++++ Document section ++++

Linas Jegelevičius for the BNN

Are you fond of bird-watching, bird chirruping and tweeting? Does seeing a deer or a moose on the outskirts of a forest on your trip to hinterlands make your day?

If you say that nature is too dormant to see anything alive on a crispy winter day, you are terribly wrong. Ice-fishing fans, wildlife spotters and skiing zealots will prove you just the opposite: Mother Nature is teeming with life year round and one can find how to enjoy it to the fullest!

In fact, increasing numbers of nature-friendly tourists, known shortly as eco-tourists, enter local forests, wade into the rivers or get on ice in winter.

«In the past decades we have witnessed the steadily increasing interest for ecotourism in all over the world. Some European countries have already established quite a solid commitment to develop ecotourism and have generated a rapidly growing number of conscious tourists which choose the respect for environmental integrity, cultural and historical heritage and local traditions rather than commodities offered by mass tourism. Lithuania is without a doubt following the trend,» says Ana Gornatkevič, a blogger and eco-lifestyle supporter.

Among the most visited eco-tourism destinations in the country is certainly Kuršių Nerija National Park (KNNP), which is easily reachable on bike – the trip there from Klaipeda can last up to 4 hours if you’re not the 2018 Tour De France bike race winner.  To get to the park, one need to get on ferry in one of Klaipeda’s two ferry terminals for a 7-minute haul to the picturesque Curonian Spit, sandwiched between the Baltic sea and the land.

«Indeed, eco-tourism is very very welcome by administration of Kuršių Nerija National Park, as it is nature-friendly. I am happy to see that more and more people comprehend the sensitive nature of our park and come here not in cars, but on bikes or on foot,» Aušra Feser, director of KNNP, told BNN.

To better satisfy multiple visitors’ yearn to observe bird nesting and enjoy bird tweeting, park management has recently added new spots in the park to quietly marvel the nature’s wonders.

«We built many new benches to sit, relax and enjoy the surroundings,» director said. «Before, only foreigners were fond of bird watching, but now Lithuanians have followed into their footsteps, too,» Feser emphasised to BNN.

Recently, Neringa Sports School bought skis and started leasing them to Neringa visitors wishing to first-hand experience the serenity of the wintry resort.

With plenty of sunshine in winter days, the Curonian Lagoon is strewn with hundreds of ice-fishing lovers.

«Seeing so many anglers is just amazing. I recommend everybody to see those thickly-clad men and – and women, too – hunching over the hole in ice in bid to lure the fish out,» KNNP director grinned.

And if this sounds like too daring for some, local entrepreneurs offer to accommodate you and your kids in horse-drawn sleighs and swoosh you on the ice-gripped Curonian Lagoon.

Some other winter activities in the park includeanimals’ trace-tracking, which is always a big fun for the littlest, she said.

++++

What is asked:
1/ Rewrite the paragraph of the eco-tourism article beginning "Among the most visited eco-tourism destinations" more briefly, keeping its main facts.
2/ In the eco-tourism article, who bought skis and began leasing them to Neringa visitors?

++++ Provided material ++++

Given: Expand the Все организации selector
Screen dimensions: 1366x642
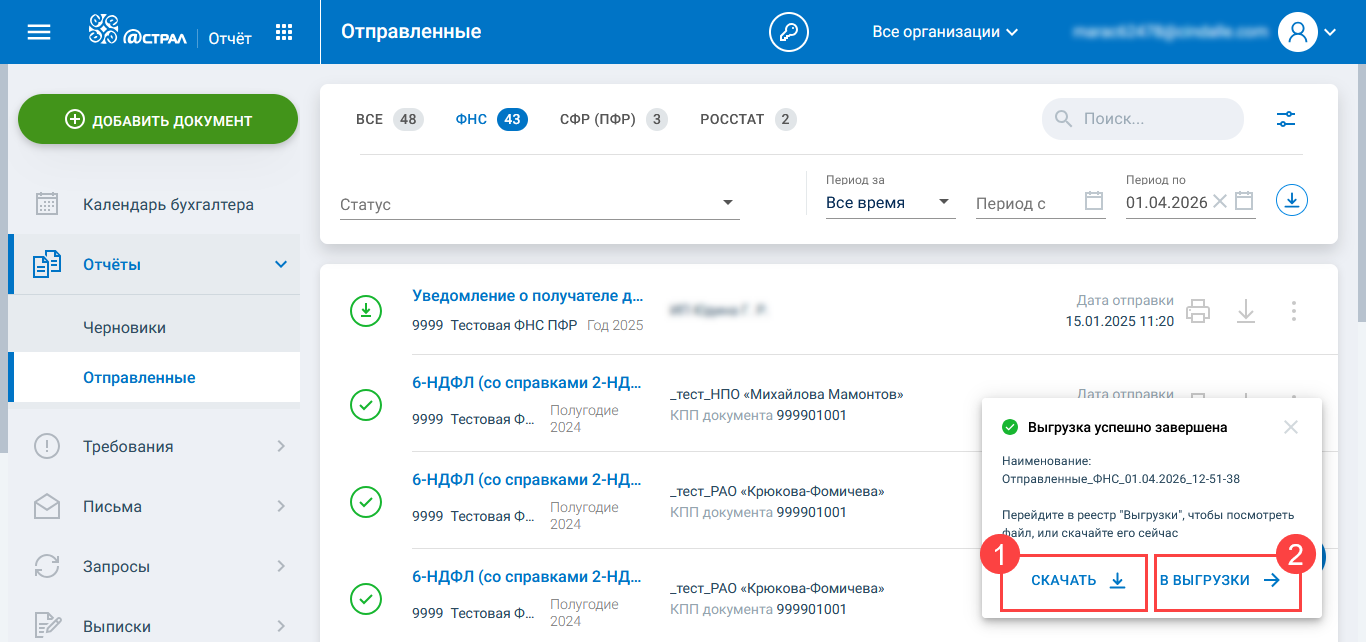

++++

Expected responses:
1/ Kuršių Nerija National Park is one of Lithuania's most visited eco-tourism destinations. It is reachable by bike from Klaipeda in up to 4 hours. Visitors take a 7-minute ferry from one of Klaipeda's two ferry terminals to the Curonian Spit, which lies between the Baltic Sea and the land.

2/ Neringa Sports School.